About time. Why is done after a person gunned down?

"The LAPD is a leader in the Public Safety Community on this type of training." Give me a break, the LAPD is the only department who's officers need this training due to it's hiring standards being the lowest of all PD's in the State. The truth of the matter is the LAPD is always in the news for bad shootings, stealing narcotics from the evidence room, punching suspects, pistol whipping victims while off duty in Whittier & planting evidence. POST should mandate I.Q. tests as part of the hiring process for LAPD candidates.

Obviously, "Citizen" did not read the entire article. Even the LA Times (known for being less than favorable toward the LAPD) recognizes that the Police have been training officers in how to interact with persons with mental or learning disbilities long before this shooting.

Also, I sincerely doubt that the Officers go around randomly shooting people with no reason or cause. I wasn't there when it happened and I'm certain that "Citizen" wasn't there either. It is highly unfair to judge the Officers' actions from the Monday morning quarterback's sofa. I personally believe that the Officers must have either felt their lives or the lives of persons were threatened before they pulled the trigger.

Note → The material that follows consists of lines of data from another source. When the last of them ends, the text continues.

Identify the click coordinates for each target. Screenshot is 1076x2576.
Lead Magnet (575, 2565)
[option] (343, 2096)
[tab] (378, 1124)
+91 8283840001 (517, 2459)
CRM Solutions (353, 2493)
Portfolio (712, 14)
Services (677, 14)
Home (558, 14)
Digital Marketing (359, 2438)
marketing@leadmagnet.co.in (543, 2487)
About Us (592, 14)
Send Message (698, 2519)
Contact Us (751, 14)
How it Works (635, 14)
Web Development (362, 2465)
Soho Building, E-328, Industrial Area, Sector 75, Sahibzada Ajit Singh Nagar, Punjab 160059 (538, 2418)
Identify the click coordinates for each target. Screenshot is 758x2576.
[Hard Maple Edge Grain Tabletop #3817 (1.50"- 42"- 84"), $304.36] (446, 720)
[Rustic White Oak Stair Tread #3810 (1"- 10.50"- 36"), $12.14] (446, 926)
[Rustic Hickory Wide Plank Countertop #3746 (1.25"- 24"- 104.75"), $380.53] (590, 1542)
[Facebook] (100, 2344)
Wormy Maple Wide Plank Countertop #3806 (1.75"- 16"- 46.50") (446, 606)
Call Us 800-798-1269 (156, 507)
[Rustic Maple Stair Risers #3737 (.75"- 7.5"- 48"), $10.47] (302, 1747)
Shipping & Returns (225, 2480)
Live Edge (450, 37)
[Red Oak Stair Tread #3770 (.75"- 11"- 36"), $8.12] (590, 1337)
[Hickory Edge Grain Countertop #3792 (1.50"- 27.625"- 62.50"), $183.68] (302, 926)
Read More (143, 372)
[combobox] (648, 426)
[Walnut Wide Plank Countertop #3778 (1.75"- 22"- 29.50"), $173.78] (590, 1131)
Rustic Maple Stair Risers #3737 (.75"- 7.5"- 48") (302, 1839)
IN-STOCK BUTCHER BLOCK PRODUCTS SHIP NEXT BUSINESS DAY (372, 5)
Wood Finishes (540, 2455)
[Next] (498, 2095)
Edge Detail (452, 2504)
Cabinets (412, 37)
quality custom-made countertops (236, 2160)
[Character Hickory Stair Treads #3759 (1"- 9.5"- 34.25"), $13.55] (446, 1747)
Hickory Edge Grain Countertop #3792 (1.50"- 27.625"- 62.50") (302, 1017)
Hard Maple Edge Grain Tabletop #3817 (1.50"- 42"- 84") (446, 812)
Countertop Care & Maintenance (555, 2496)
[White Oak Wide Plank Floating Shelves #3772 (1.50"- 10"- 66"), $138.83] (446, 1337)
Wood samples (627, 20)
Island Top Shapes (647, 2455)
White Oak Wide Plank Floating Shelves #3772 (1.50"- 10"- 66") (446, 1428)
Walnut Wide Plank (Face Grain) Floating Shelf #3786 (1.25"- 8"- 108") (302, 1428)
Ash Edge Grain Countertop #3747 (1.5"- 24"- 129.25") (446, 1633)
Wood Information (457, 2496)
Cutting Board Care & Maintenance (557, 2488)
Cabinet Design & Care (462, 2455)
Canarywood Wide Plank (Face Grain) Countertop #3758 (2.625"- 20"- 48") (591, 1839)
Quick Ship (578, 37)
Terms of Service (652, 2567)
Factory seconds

Mr. Perez - I agree with you, but maybe they did not have to shoot him in the head to kill him immediately, especially when they were so unsure of what he was actually doing. If a normal person did that, they would be unquestionably locked up.

Kelly Stone, stop watching police shows on TV. Officers are taught to aim for center body mass, which is the biggest target. Based on the individual officer's level of training and expertise in firearm handling (yes, a gun is a tool and requires constant training, which some officers choose only to do the minimum required), the actual bullet impact location can be up, down, sideways, or a miss altogether.

Remember that the officers are moving, their hands are moving yet in a different plane, and the suspect is also moving. An aim to the center of the body can result in a bullet impacting the head.

These ignorant comments about officers needing to aim for an arm or a leg don't add to the debate, only make cliches and fantasy a part of the discussion, which they shouldn't be.